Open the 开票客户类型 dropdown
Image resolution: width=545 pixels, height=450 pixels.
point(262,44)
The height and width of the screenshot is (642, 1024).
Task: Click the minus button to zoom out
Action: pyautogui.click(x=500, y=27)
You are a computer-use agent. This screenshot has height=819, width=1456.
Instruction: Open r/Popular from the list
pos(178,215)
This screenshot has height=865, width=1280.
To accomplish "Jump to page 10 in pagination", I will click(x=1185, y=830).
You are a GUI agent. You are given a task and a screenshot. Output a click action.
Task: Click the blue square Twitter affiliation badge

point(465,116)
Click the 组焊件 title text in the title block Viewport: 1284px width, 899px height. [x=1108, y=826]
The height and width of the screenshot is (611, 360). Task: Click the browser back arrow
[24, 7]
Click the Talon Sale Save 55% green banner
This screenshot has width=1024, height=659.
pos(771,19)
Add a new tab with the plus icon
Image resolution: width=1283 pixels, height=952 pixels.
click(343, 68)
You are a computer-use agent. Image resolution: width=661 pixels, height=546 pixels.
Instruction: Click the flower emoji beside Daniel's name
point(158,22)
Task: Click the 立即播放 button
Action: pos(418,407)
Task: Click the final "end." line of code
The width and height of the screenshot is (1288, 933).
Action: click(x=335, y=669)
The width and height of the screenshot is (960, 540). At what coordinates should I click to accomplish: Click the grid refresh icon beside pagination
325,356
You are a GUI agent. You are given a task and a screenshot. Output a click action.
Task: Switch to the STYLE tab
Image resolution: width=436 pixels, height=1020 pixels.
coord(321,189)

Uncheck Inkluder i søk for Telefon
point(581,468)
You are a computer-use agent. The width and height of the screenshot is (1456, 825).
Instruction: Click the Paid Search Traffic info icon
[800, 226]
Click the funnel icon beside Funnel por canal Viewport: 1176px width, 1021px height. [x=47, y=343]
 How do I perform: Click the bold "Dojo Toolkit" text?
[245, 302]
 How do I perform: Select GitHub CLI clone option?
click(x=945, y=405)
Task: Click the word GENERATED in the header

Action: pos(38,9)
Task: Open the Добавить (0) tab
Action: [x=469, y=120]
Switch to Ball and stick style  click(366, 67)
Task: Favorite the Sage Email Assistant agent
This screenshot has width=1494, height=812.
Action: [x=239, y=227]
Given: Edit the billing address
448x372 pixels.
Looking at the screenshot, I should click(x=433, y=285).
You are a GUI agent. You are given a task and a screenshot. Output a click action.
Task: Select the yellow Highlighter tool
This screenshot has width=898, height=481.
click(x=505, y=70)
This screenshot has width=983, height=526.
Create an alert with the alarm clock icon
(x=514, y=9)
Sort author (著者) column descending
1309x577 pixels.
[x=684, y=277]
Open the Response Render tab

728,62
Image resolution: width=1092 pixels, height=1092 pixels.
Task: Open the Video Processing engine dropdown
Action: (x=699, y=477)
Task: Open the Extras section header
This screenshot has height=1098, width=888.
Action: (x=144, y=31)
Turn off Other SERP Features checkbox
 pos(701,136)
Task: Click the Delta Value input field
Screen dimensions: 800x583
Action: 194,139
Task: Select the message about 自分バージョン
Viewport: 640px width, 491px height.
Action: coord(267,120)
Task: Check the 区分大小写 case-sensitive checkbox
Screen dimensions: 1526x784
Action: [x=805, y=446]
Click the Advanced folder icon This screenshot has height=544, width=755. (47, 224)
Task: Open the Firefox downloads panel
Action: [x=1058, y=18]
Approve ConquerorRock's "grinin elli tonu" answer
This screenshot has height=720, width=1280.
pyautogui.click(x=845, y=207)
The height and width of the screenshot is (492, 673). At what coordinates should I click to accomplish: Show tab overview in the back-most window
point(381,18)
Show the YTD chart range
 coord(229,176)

============================================================

_Problem details_
Count the lines of the data above that contain the string "text", treating uppercase and lowercase as different, and give only the number.

_Correct response_
2